>> Start Text provided

Importantly, Vessantara adds, “Each of the arms is reaching out to help suffering beings, and from the palm of each hand a beautiful eye gazes down compassionately.”

Although we visualize 1000 arms, we really mean unlimited caring arms reaching out to sentient beings. He also has eleven heads, various forms and colors that symbolize he can manifest in endless forms to suit our needs. There is even a wrathful face at the top, surmounted only by the serenity of his spiritual guru Amitabha Buddha, symbolizing the totality of his compassionate actions, and hinting at his many forms.

The Vow of Avalokitesvara

The 1000 arms, and the many other forms of Chenrezig all came about because of a great vow the Compassionate Buddha made to deliver all beings from suffering. The origin of the arms and heads is explained in an origin story. Avalokitesvara strived for aeons to free sentient beings from suffering. After aeons of freeing sentient beings, he found the realms were still full of endless suffering. His compassion was so great that his peaceful form was symbolically torn apart, transforming into thousands of arms and many heads and eyes.

>> End Text provided

## Required work
Transcribe the passage on Avalokitesvara's thousand arms, everything from "Although we visualize" down to "his many forms.".

>> Start Record set

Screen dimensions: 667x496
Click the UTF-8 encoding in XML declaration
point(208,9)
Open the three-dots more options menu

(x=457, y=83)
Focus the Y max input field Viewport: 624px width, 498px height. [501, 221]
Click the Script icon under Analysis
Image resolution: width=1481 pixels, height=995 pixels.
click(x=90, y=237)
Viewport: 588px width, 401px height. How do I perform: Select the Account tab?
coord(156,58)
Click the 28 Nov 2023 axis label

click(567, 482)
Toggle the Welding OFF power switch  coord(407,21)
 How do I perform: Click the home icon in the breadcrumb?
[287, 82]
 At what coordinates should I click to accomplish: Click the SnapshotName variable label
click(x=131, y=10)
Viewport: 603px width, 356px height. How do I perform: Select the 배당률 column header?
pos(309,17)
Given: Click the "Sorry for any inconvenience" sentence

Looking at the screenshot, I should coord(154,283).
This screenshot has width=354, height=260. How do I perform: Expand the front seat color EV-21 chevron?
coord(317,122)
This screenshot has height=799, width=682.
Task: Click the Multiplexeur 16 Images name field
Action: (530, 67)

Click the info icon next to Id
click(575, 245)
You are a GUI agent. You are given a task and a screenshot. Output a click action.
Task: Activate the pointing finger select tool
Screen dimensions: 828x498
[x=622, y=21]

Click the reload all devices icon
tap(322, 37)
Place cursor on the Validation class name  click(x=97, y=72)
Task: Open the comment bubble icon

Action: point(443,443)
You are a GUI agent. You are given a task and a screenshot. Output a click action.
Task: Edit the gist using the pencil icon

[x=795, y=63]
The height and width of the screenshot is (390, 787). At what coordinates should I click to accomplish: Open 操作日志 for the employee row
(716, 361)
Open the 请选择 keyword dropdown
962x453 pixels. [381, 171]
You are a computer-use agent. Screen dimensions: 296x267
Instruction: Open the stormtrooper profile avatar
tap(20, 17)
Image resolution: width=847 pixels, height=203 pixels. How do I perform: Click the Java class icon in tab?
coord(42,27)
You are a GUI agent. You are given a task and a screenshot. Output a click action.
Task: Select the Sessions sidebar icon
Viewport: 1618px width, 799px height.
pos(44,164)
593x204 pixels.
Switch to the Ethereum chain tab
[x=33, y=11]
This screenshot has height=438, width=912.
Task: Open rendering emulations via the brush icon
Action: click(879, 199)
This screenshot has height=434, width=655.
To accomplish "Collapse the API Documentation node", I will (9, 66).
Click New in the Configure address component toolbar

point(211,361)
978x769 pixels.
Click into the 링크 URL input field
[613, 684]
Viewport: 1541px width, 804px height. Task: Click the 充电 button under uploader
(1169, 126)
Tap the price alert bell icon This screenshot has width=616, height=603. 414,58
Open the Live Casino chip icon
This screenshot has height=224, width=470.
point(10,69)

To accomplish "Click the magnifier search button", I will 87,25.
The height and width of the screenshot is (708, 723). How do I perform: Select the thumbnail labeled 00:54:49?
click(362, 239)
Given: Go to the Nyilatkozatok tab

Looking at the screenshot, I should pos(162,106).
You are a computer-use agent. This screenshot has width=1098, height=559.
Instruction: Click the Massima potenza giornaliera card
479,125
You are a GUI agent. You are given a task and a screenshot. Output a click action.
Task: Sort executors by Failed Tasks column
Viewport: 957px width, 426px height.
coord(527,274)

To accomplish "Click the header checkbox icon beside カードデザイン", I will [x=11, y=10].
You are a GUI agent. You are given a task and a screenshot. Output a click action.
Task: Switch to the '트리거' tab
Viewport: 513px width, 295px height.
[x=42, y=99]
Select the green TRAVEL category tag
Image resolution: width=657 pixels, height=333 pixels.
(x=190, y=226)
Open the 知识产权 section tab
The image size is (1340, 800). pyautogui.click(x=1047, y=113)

>> End Record set

## Finished exercise
Although we visualize 1000 arms, we really mean unlimited caring arms reaching out to sentient beings. He also has eleven heads, various forms and colors that symbolize he can manifest in endless forms to suit our needs. There is even a wrathful face at the top, surmounted only by the serenity of his spiritual guru Amitabha Buddha, symbolizing the totality of his compassionate actions, and hinting at his many forms.